Guide | July 20, 2023
10 surprising facts about pollen
Pollen count and movement is something we can all observe. And if you’re one of the millions who suffer with allergies throughout the pollen season, then you’ll know all too well about its effects.
Pollen is an enduring substance, causing hay fever in one in five people in the UK.¹ But despite being an inconvenience to many, pollen plays a very important part in the life cycle of plants. The subject of pollen and spores – known as palynology – is a fascinating subject, which is why our air quality scientists here at Dyson study it.
Read on to discover surprising facts about pollen.
What is pollen?
Pollen is a mass of microspores released by plants and trees, usually as a fine powder. Each pollen grain is a minute body formed in the male structures of seed plants. Fertilisation occurs when pollen grains are transported by wind, water, or insects to the female part of a flower.
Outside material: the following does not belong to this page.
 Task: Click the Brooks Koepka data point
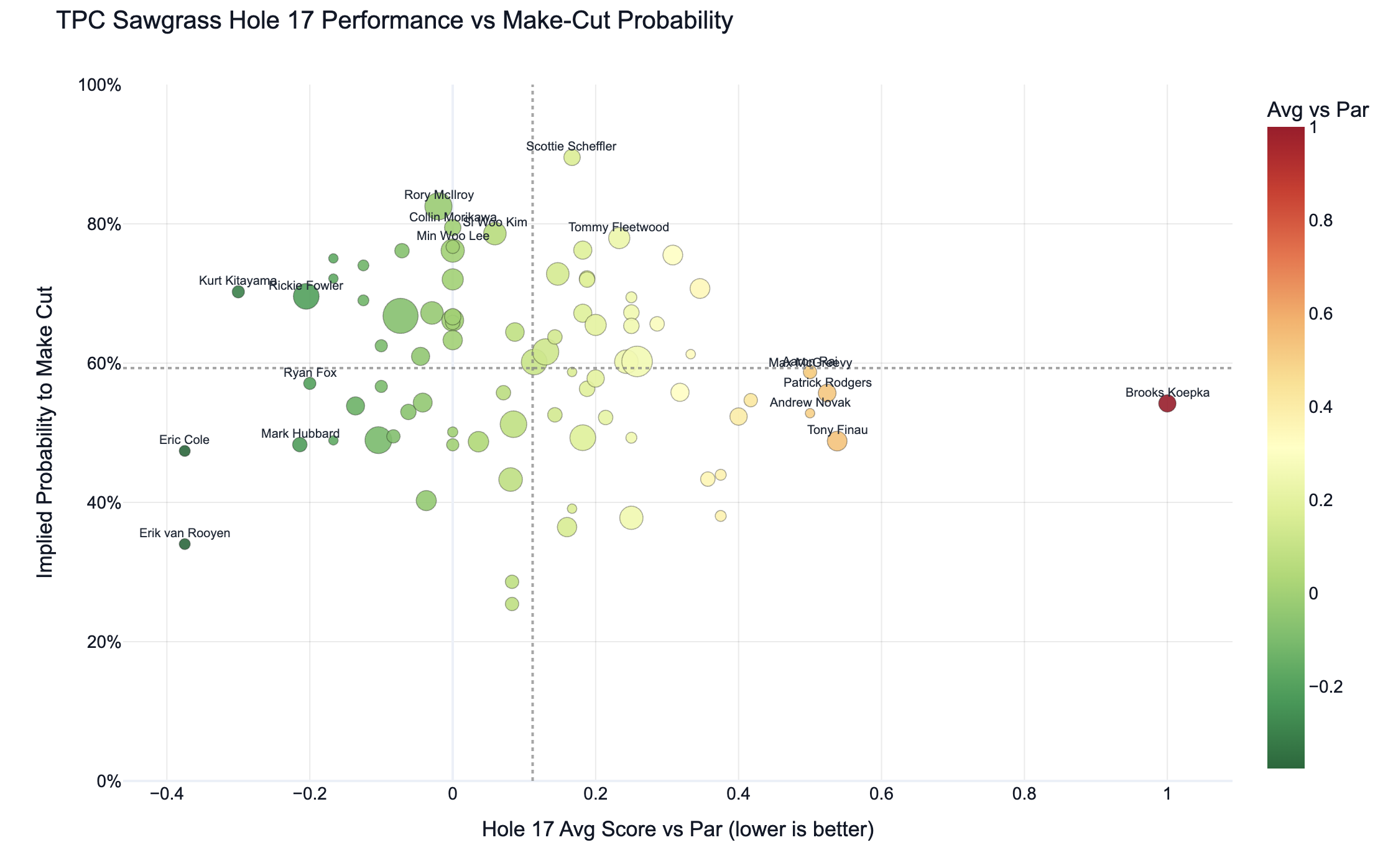pyautogui.click(x=1167, y=404)
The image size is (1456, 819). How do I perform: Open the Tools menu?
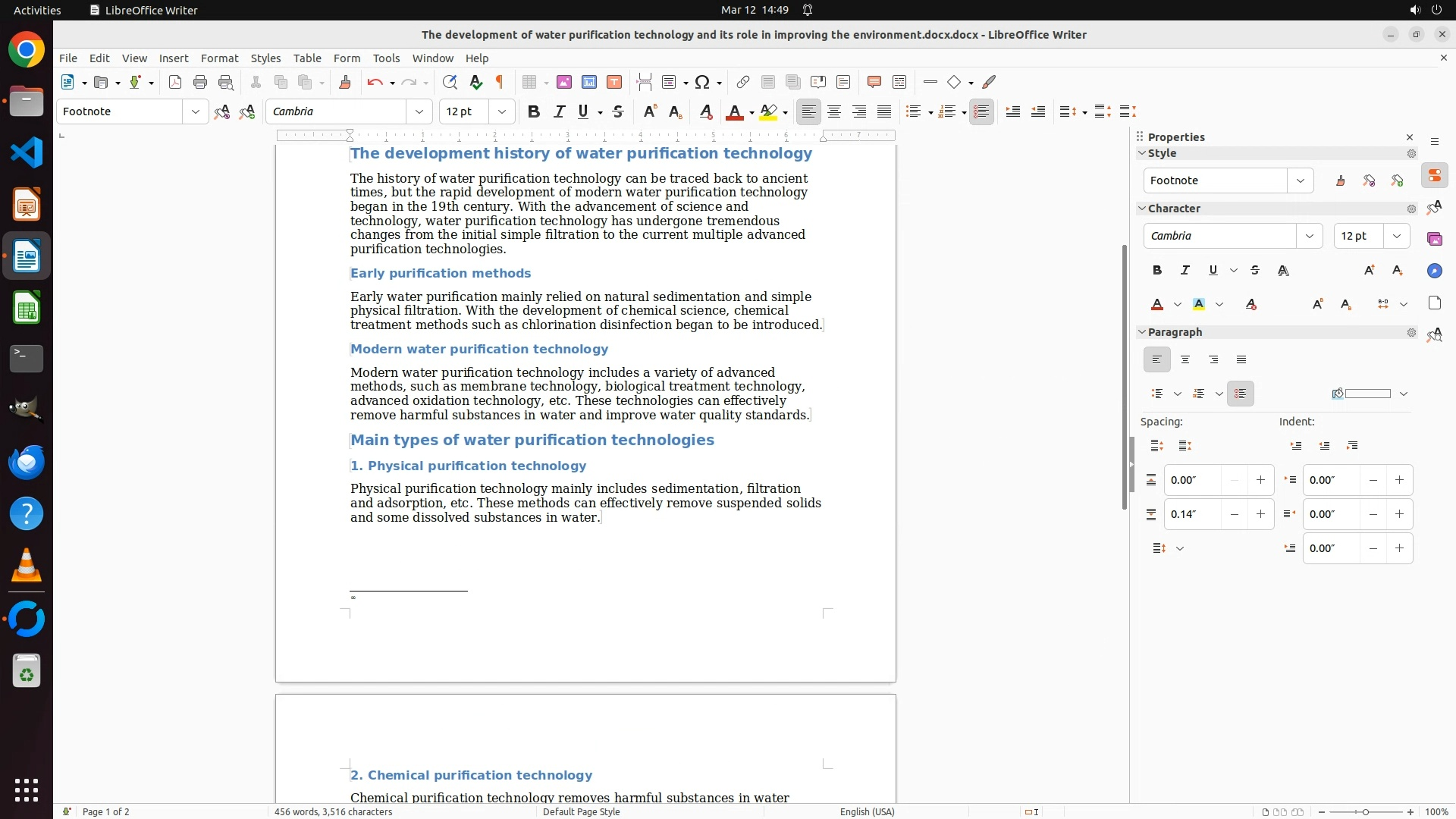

It's mostly released during the early spring and summer months by plants, trees, and grasses as part of their reproductive cycle. But it can also be airborne in the winter months, depending on the type of plant and the climate. It’s produced in such quantities that it makes up a significant part of the earth’s atmosphere.
And as many sufferers know, pollen causes seasonal rhinitis in humans, a common allergic reaction known as hay fever which occurs at particular times of the year.
Interesting facts about pollen
Here are some more interesting and surprising facts about pollen:
1. Pollen is diverse
Pollen grains are tiny – generally about 15-100 microns.² We can only see them with the naked eye because they are usually found en masse. Yet there’s great variation when it comes to the size, shape, and texture of pollen grains. There’s also no correlation between the size of the plant and the size of the pollen it produces.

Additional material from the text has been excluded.